• **Exercise description**: Locate each line in the items below that contains the string "width", and copy every such line.

• **Task inputs**:
++++++

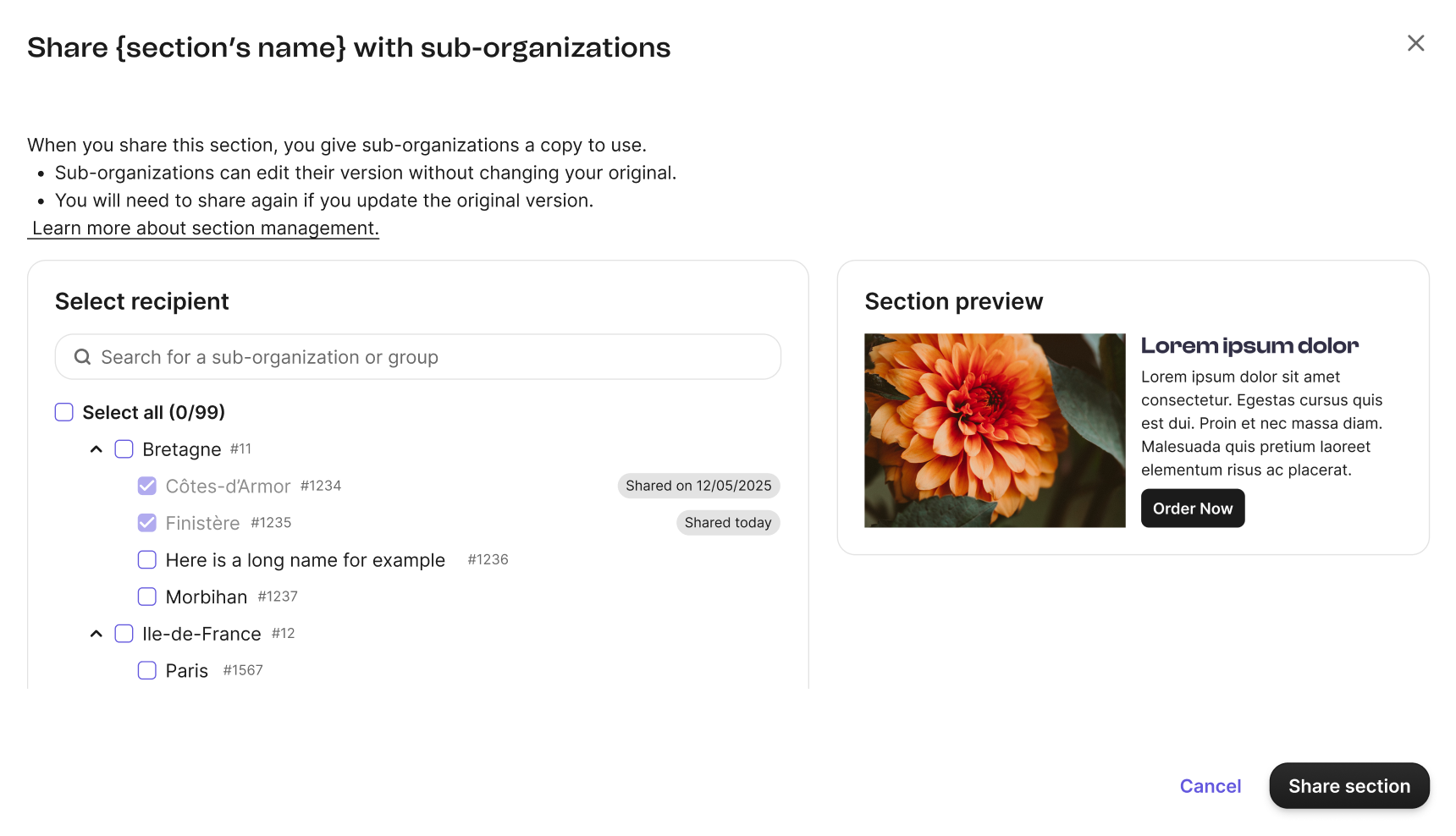Screen dimensions: 1456x836
Task: Collapse the Ile-de-France group chevron
Action: point(97,634)
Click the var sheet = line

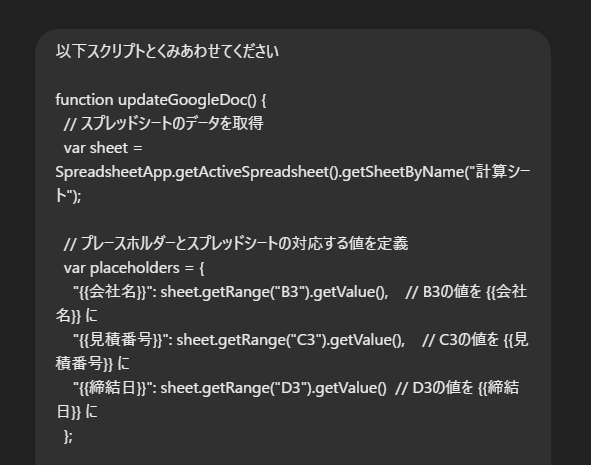[x=103, y=148]
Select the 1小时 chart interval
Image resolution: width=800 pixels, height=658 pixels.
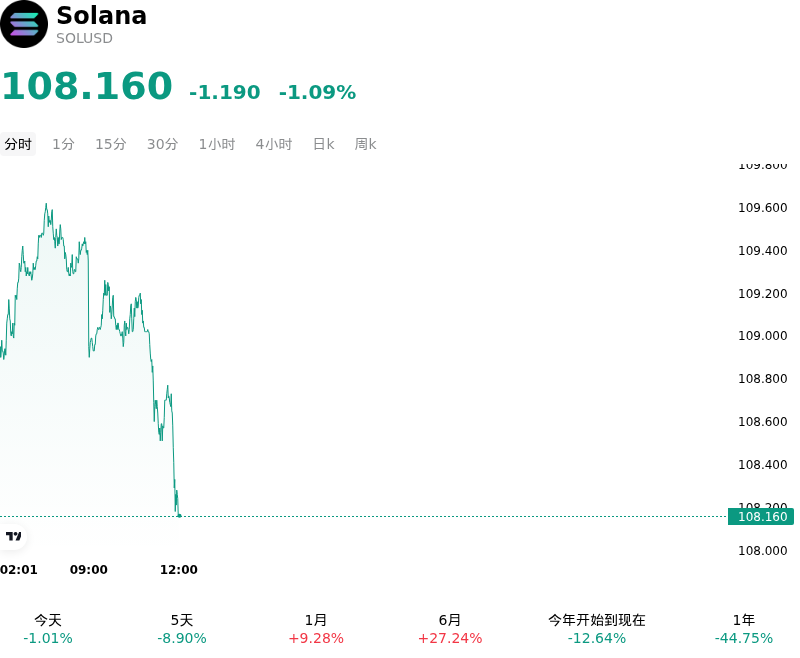point(217,144)
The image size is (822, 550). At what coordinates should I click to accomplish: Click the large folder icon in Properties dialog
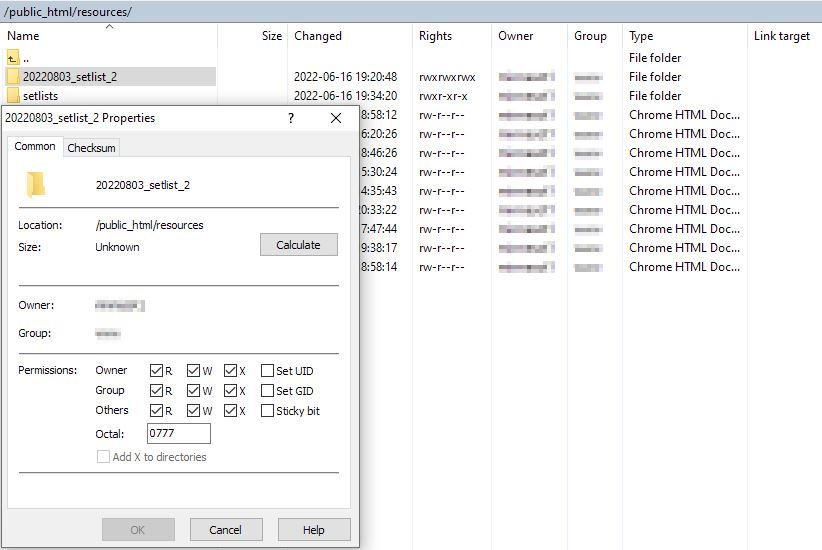[36, 185]
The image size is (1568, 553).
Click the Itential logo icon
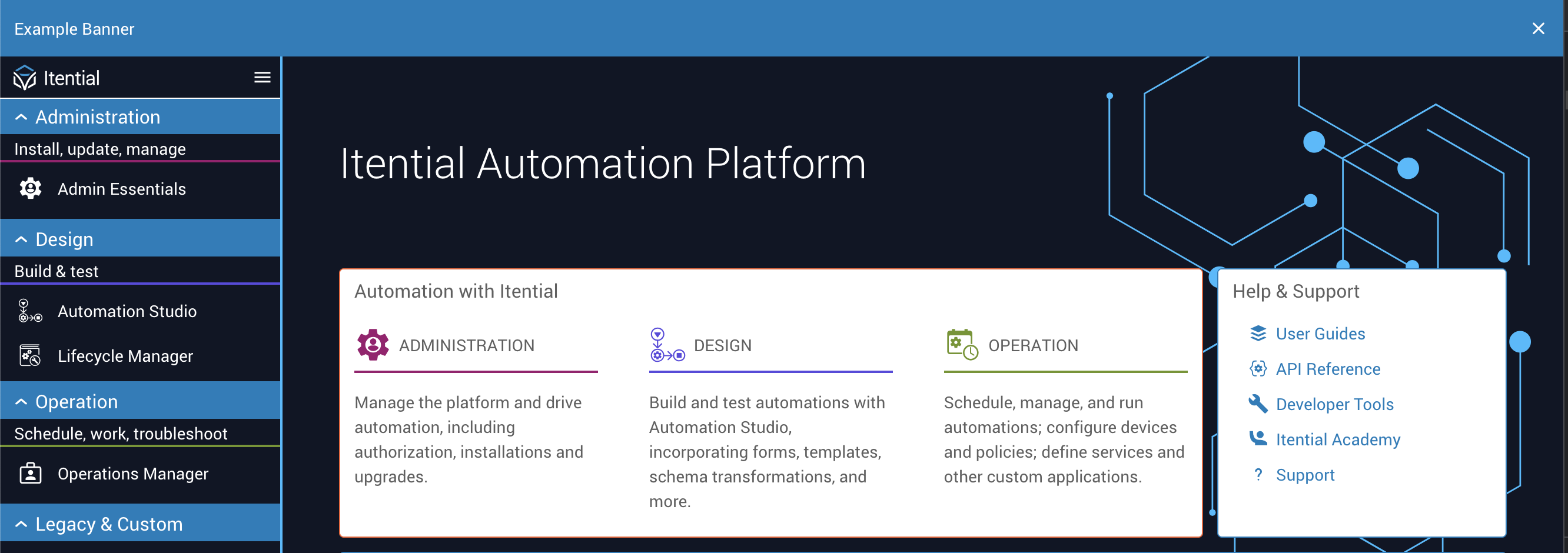(x=25, y=78)
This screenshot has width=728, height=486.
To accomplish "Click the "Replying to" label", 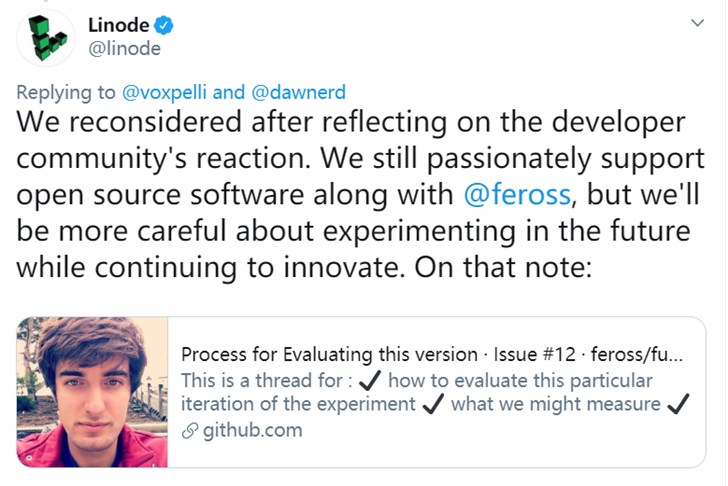I will 66,92.
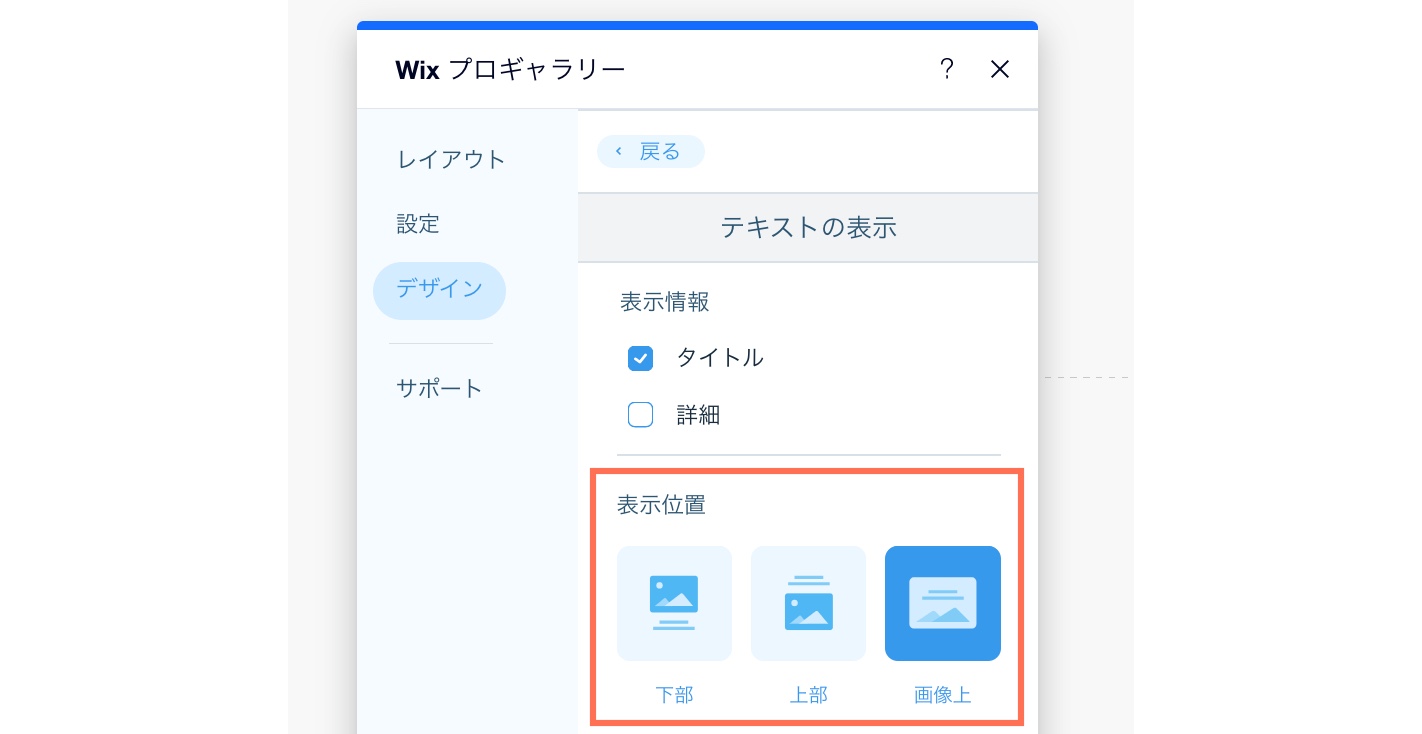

++++++

• **Reply**:
Image resolution: width=800 pixels, height=658 pixels.
This screenshot has width=728, height=486.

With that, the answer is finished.